Ok, so the Landline (limited July 21) poster isn’t a head-turner. I will concede that point. What it is, however, is fun. The sans serif font of the title is both sharp and smooth, bold and playful. The cord exiting out of the first “L” proves to be a goofy visual pun that helps move our eye down the page. And I love the tag: “1995. When people were harder to reach.”

Better than the tag itself is its marriage with the image and the image’s familiarity to today. Just look at this cast of funny people staring blindly out into space, ignoring all others for the paper, or trying real hard to see something that may not be there. This idea of the 90s having “difficult” communication comes from its world being without cellphones. But when I look at this poster I think about the last time I had dinner at my parents: TV on, fork in one hand, and smartphone in the other. In some respects we were much easier to reach back then.

I’m honestly not so sure P+A’s A Ghost Story (limited July 7) is a head-turner either, but it is effective. If anything it’s a head-retainer because the low contrast black sucks you in after you look its way. I really like how it isn’t the usual deep saturation photography used in pieces like this because the gray lets the detail of the stars lend an unforeseen texture to the piece. It provides an otherworldly feel steeped in adventure and infinite possibilities, something that renders the ghost a welcoming presence rather than a specter of horror.
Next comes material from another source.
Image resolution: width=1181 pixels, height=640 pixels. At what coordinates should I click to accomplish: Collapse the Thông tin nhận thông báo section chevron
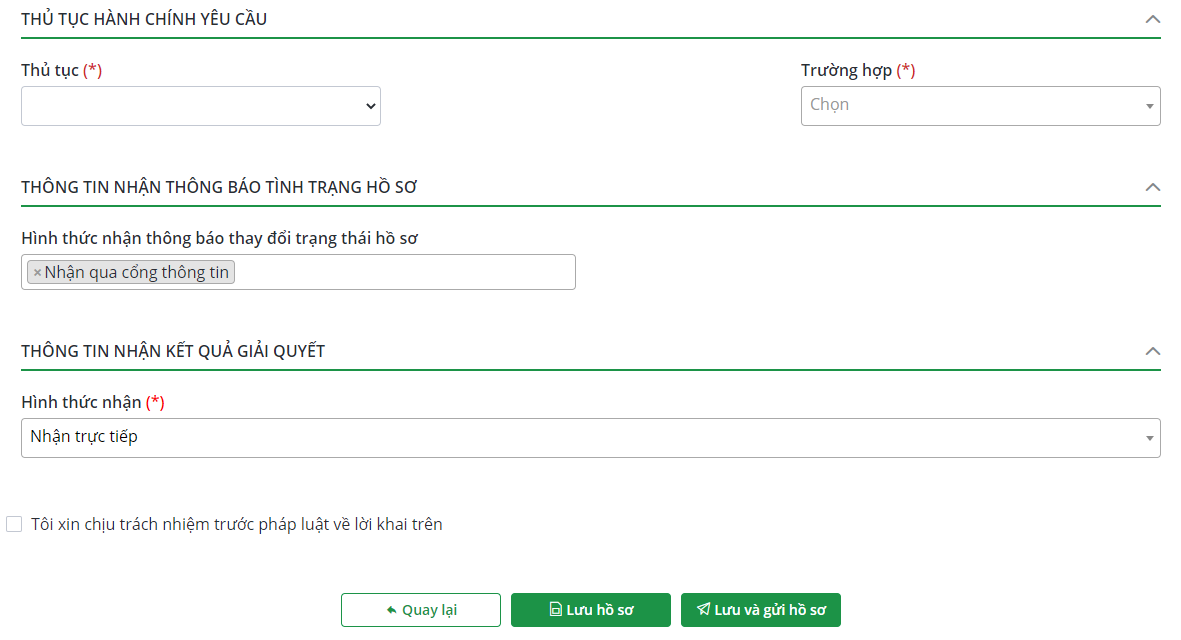pos(1152,187)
It’s a simple design with carefully positioned title block bright against the muted whole, the ghost tactile and believable despite just being a sheet, and the use of critic quote and credit box as non-imperative augmentation—reading them adds something, but ignoring them loses nothing. It sticks with you without wowing you and frankly that’s the better outcome of the two.

The same can be said about Brigsby Bear (limited July 28), although with a very different effect. This is a head-turner because it’s impossible to catch a glimpse of it with the corner of your eye and simply walk away. It demands to be seen with its play on a school photo entertaining on multiple levels—the aesthetic alone and the fact that its orchestration would have us believe the man and bear are one and the same.

Its comedic tone is off-kilter eccentric, the bear itself more akin to an animatronic Show Biz Pizza Place character than the animal itself. And that’s all we have to go on. There is no director name or actors. There’s nothing but the inherent weirdness of its content. You either want to find out what it’s about or hope to forget you ever saw it. Unfortunately success at the latter will probably prove impossible.

By contrast you probably could scrub the final sheet from your mind. It is no less odd; it just uses more conventional movie poster techniques. The Méliès-esque homage is interesting, but it being blurry prevents me from focusing on it as intently as I probably should. And the decision to cover the man and bear in shadow loses the WTF appeal of the previous teaser unleashing them upon us. It makes you scratch your head, but perhaps not hard enough to keep scratching upon walking away.

Out of all the posters this month, though, none are better artistically than Brandon Schaefer’s Escapes (limited July 26). From the unforgettable imagery (Medusa curls are apparently big in the industry with Lo an Behold last year possessing a similar look), non-mainstream font selection, and conformity-rejected composition (credit box at top and right justified, title off-center, image unencumbered by text or collage), this piece is everything the one-sheets above are not.

We get low contrast black to highlight the grainy texture. We get the documentary’s subject, recognizable and yet hidden so the abstract can infer upon his identity as well as \ literal representation. And we aren’t distracted by rampant superfluity—the red title glows but feels as though it’s on even footing with the imagery below. There’s no visual warfare, our eyes effortlessly flowing through the snaking filmstrip and out from the center to see what’s beyond.

It’s easy to forget that art within commercialization. Thankfully examples like this exist to remind us.

What is your favorite July release poster? What could have used a rework?